Depuis quelque temps, les autorités françaises ont, à l’endroit du président Touadera, un comportement qui s’apparente à du mépris et à de l’arrogance. La scène qui s’est déroulée entre le président français, son ministre des Affaires Étrangères et le président Touadera, pendant la vingt-septième Assemblée Générale de l’ONU, jette une lumière crue sur les relations abîmées entre les deux dirigeants.
Le retrait de la force française Sangaris a été vécu par les Centrafricains comme un abandon face aux groupes armés. Ils ont donc salué l’arrivée des Russes par des cris d’espoir. Ce qui fait que la France semble désormais être en perte de vitesse dans ce qu’elle considérait comme son pré carré. Les Centrafricains sont de plus en plus vindicatifs vis-à-vis de la France – ce qui arrange les affaires des Russes, à qui il arrive de soudoyer la presse locale pour diaboliser les Français. Plus le temps passe, plus les rapports franco-centrafricains se détériorent.

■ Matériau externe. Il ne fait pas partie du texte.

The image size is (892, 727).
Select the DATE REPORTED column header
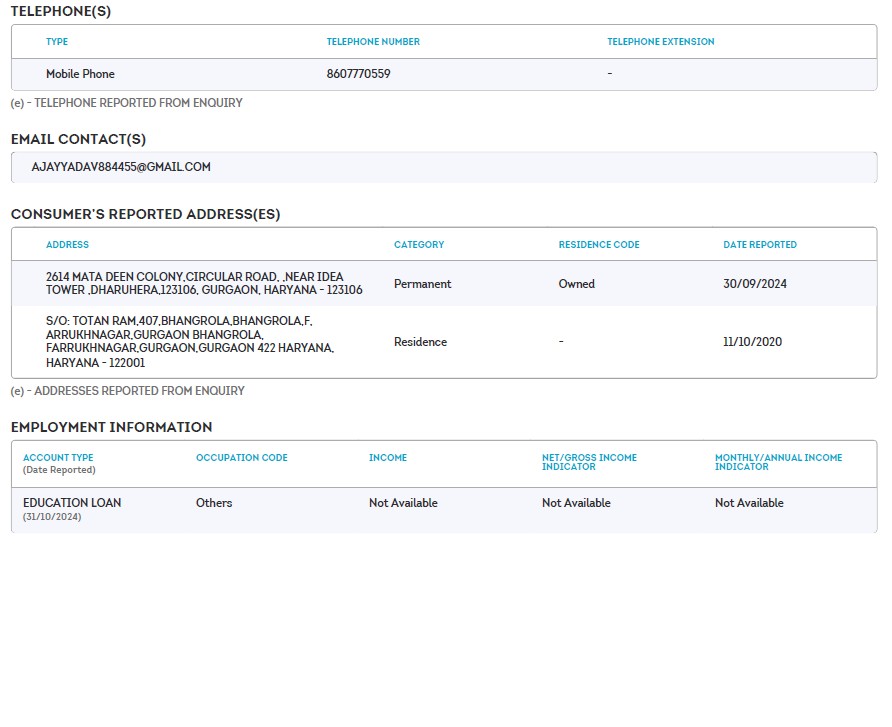click(760, 245)
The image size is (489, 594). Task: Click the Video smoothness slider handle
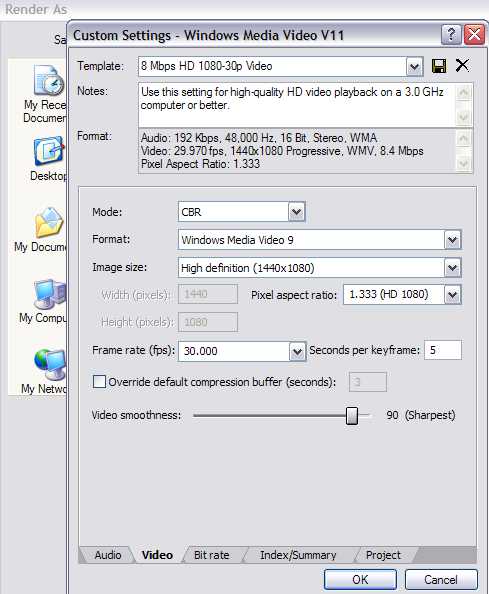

Pour redresser la barre, il faudra que la France adopte une autre politique l’égard du président Touadera. Comment admettre que Jean-Yves Le Drian se rende en Afrique Centrale pour évoquer le drame centrafricain, sans jamais faire escale à Bangui ? Il s’arrête uniquement chez son ami Déby, que les Centrafricains détestent. Ou chez Sassou Nguésso, médiateur depuis le début du conflit centrafricain, mais qui n’a obtenu aucun résultat jusqu’à présent.
Si Emmanuel Macron ne se décide pas à se rendre d’urgence en Centrafrique pour rencontrer son homologue et s’associer à la recherche de la paix, pourquoi le président Touadera ne serait-il pas tenté de traiter avec les Russes ?
Au lieu de s’alarmer sur les initiatives de Poutine dans ce pays, la France devra plutôt changer sa politique en Centrafrique. Sinon, il est à craindre que la Fédération de Russie ait, d’ores et déjà, gagné la bataille de Bangui.